• _TEXT_
I Scream, You Scream, We All Scream for Ice Cream
The Four Seasons
A Disappearing Demographic
Recollections of Bad Nauheim, Germany
Bad Nauheim Postscript
Fear of Flying
Trivia Continued: Jordan Almonds
Predicting the Future
Snacks: Food for Thought
The Leftovers
Weather: An Appreciation
When Things Go Wrong
Fear Not to Speaketh the Truth
Let’s Be Honest
Dad
Mother
Insanity: Impersonal Warfare
Wine: Here’s More
Cooking with Julia Child
Honest and Unelectable Abe
Magazines
The God Particle
Start Over Again, Mr. Sisyphus
Afterword
for Donn and Sharon
For good times and bad times
I’ll be on your side forevermore.
That’s what friends are for.
—Burt Bacharach
PREFACE
I lied—there’s more. I didn’t intend to publish another book of VIN YETS but two things happened. Publishing costs money, but I have decided it is not likely I can take it with me, so I might as well spend some before the postal rates go up again.
I go to our writers group every month and I never want to go empty-handed, so I keep writing for their benefit. The friendly members have become very close as we continue to explain ourselves to one another.

• _WORK TO BE COMPLETED_
Answer these questions from the text:
(a) To whom is the book dedicated?
(b) Who is credited with the quoted lines that begin "For good times and bad times"?
(c) How often does the author go to the writers group?
The listing isn't needed for anything here.

• _INFORMATION PROVIDED_

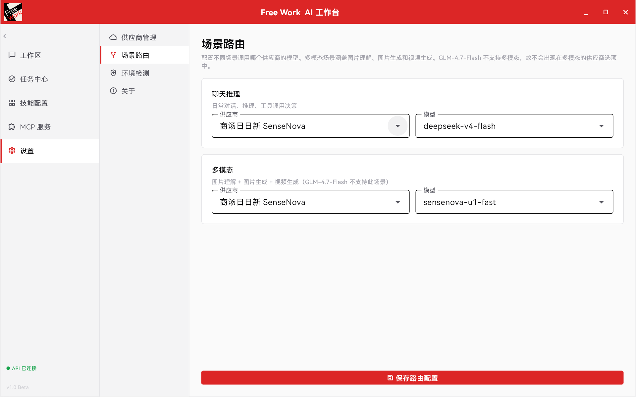Go to 任务中心 menu item
Viewport: 636px width, 397px height.
pyautogui.click(x=50, y=79)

• _THE REPLY_
(a) Donn and Sharon
(b) Burt Bacharach
(c) Every month